▶ [Activity list]
1. In the BasicStacking debugging extract, what is the second layer supposed to receive as features?
2. Pick up the BasicStacking debugging extract right after its last line and write the part that follows.

--- Page extract Enclosed Below ---

As we can see, results are truly identical among the two models.

## 8.4. Actually debugging the `BasicStacking`

Let's start by making sure that the second layer is being used, and that it receive more features than the first layer (it is supposed to get the predictions of the first layer as features).

In [84]:
import copy

class DebuggingBasicStacking(ProblemTransformationBase):
    first_layer_classifiers: BinaryRelevance
    second_layer_classifiers: BinaryRelevance

    def __init__(self, classifier: Any = SVC(), require_dense: Optional[List[bool]] = None):
        super().__init__()

        first_base_classifier = copy.deepcopy(classifier)
        second_base_classifier = copy.deepcopy(classifier)

        print("Same object check", first_base_classifier is second_base_classifier)

        self.first_layer_classifiers = BinaryRelevance(
            classifier=first_base_classifier,
            require_dense=[False, True]
        )

        self.second_layer_classifiers = BinaryRelevance(
            classifier=second_base_classifier,
            require_dense=[False, True]
        )
    
    def fit(self, X: Any, y: Any):
        print(f"FIT: X shape is {X.shape}")
        self.first_layer_classifiers.fit(X, y)

        first_layer_predictions = self.first_layer_classifiers.predict(X)
        formatted_first_layer_predictions = first_layer_predictions.todense()
        X_expanded = np.hstack([X.todense(), formatted_first_layer_predictions])

        first_layer_sum = np.sum(np.sum(formatted_first_layer_predictions, axis=1))
        print("FIT: summing the values (for first layer):", first_layer_sum)

        print(f"FIT: X_extended shape is {X_expanded.shape}")
        self.second_layer_classifiers.fit(X_expanded, y)

--- End of Enclosed Page extract ---
--- Dataset Enclosed Below ---

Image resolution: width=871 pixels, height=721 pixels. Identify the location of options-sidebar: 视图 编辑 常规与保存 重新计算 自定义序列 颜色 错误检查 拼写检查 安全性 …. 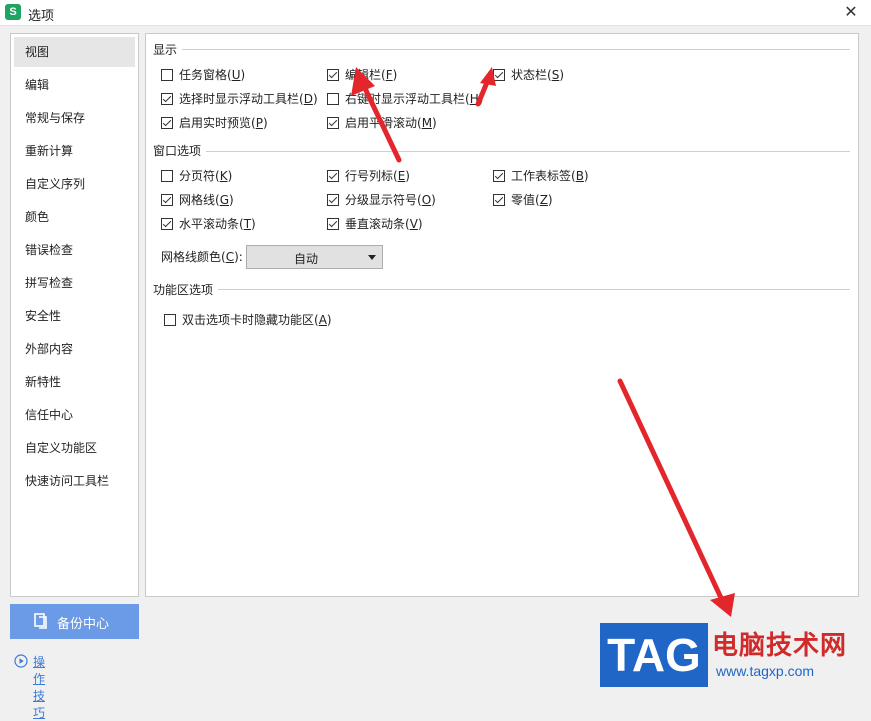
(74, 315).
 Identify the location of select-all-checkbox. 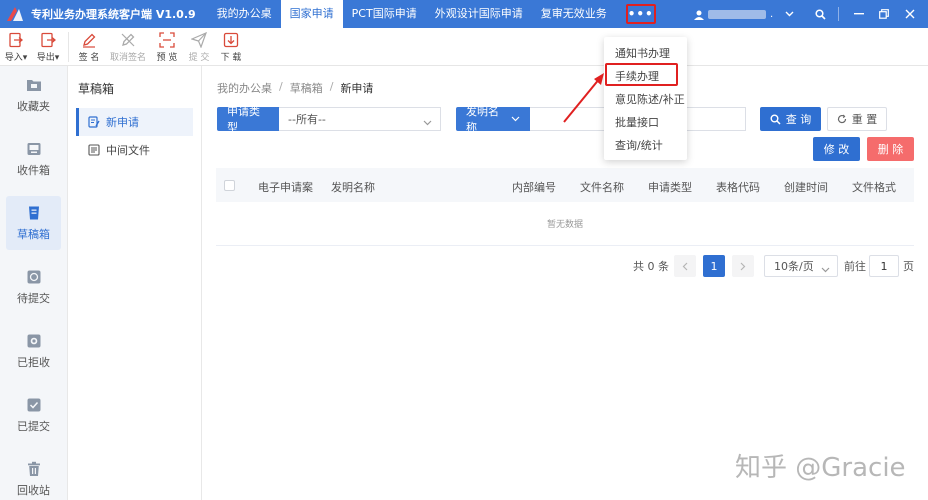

--- End of Enclosed Dataset ---
--- Dataset Enclosed Below ---

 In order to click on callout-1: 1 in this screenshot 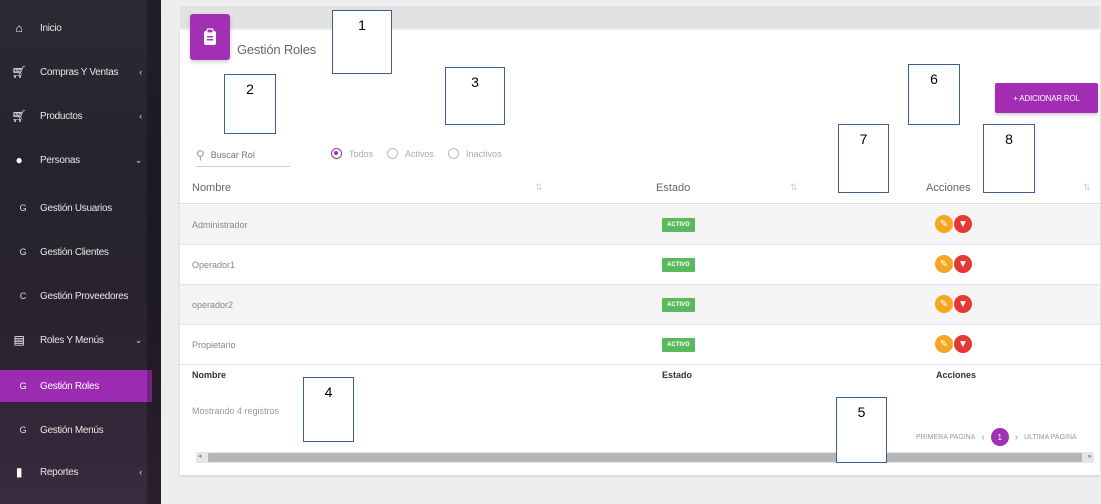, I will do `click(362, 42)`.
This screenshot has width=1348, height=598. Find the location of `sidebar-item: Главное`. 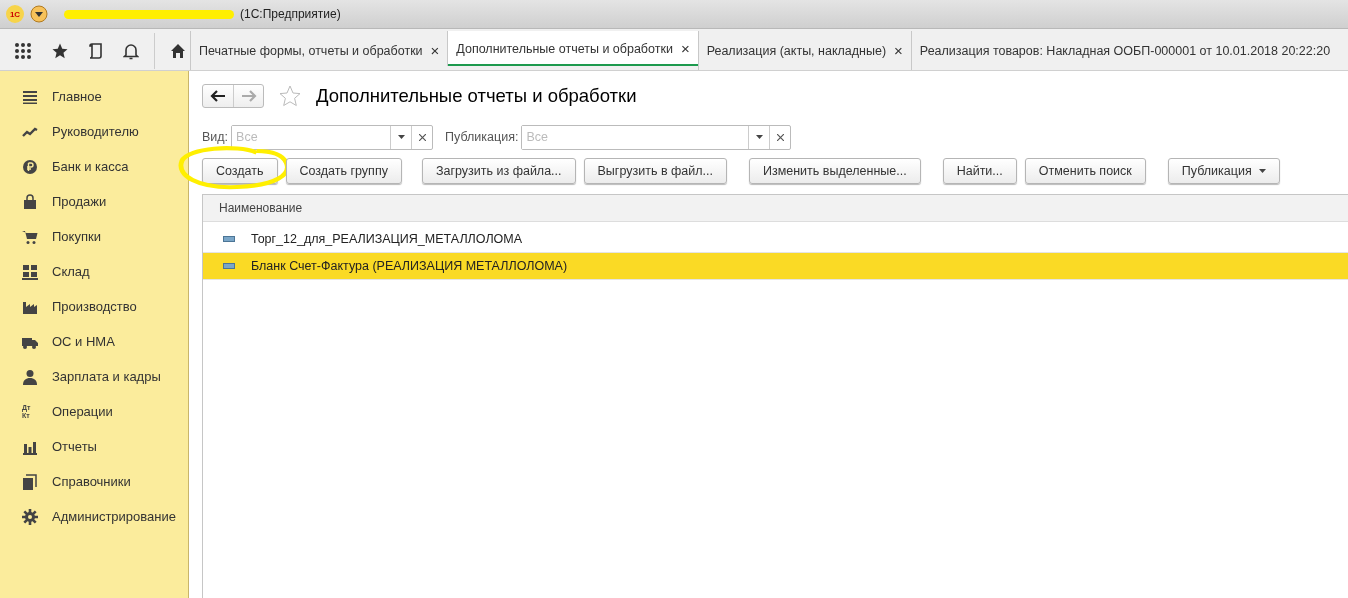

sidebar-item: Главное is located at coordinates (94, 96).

--- End of Enclosed Dataset ---

▶ [Responses to the exercise]
1. The predictions of the first layer.

2.
    def predict(self, X: Any): # type: ignore
        print(f"PREDICT: X shape is {X.shape}")
        first_layer_predictions = self.first_layer_classifiers.predict(X)
        formatted_first_layer_predictions = first_layer_predictions.todense()

        X_expanded = np.hstack([X.todense(), formatted_first_layer_predictions])

        print("PREDICT: summing the values (for first layer):", np.sum(np.sum(formatted_first_layer_predictions, axis=1)))
        print(f"PREDICT: X_extended shape is {X_expanded.shape}")

        second_layer_predictions = self.second_layer_classifiers.predict(X_expanded)
        formatted_second_layer_predictions = second_layer_predictions.todense()

        print("PREDICT: summing the values (for second layer):", np.sum(np.sum(formatted_second_layer_predictions, axis=1)))

        return second_layer_predictions

In [8]:
# first test

m = DebuggingBasicStacking()
m.fit(datasets["scene"]["X_train"], datasets["scene"]["y_train"])

X shape is (1211, 294)
X_extended shape is (1211, 300)


In [15]:
# second test

m = DebuggingBasicStacking()
m.fit(datasets["scene"]["X_train"], datasets["scene"]["y_train"])

X shape is (1211, 294)
X_extended shape is (1211, 300)


In [21]:
print("first layer")
for clf in m.first_layer_classifiers.classifiers_:
    print(clf.n_features_in_)

print("second layer")
for clf in m.second_layer_classifiers.classifiers_:
    print(clf.n_features_in_)

first layer
294
294
294
294
294
294
second layer
300
300
300
300
300
300


In [67]:
# third test

m = DebuggingBasicStacking()
m.fit(datasets["scene"]["X_train"], datasets["scene"]["y_train"])
m.predict(datasets["scene"]["X_test"])

FIT: X shape is (1211, 294)
FIT: Summing the values: 1019
FIT: X_extended shape is (1211, 300)
PREDICT: X shape is (1196, 294)
Summing the values: 901
PREDICT: X_extended shape is (1196, 300)


<1196x6 sparse matrix of type '<class 'numpy.int64'>'
	with 901 stored elements in Compressed Sparse Column format>

In [68]:
1019/(1211 * 6)

0.14024222405725295

In [65]:
901/(1196 * 6)

0.12555741360089187

In [70]:
# -- checking amount of values found in the actual dataset
# that is, values for the labels

np.sum(np.sum(datasets["scene"]["y"].todense(), axis=1))

2585

In [71]:
datasets["scene"]["y"].shape

(2407, 6)

In [72]:
2585/(2407 * 6)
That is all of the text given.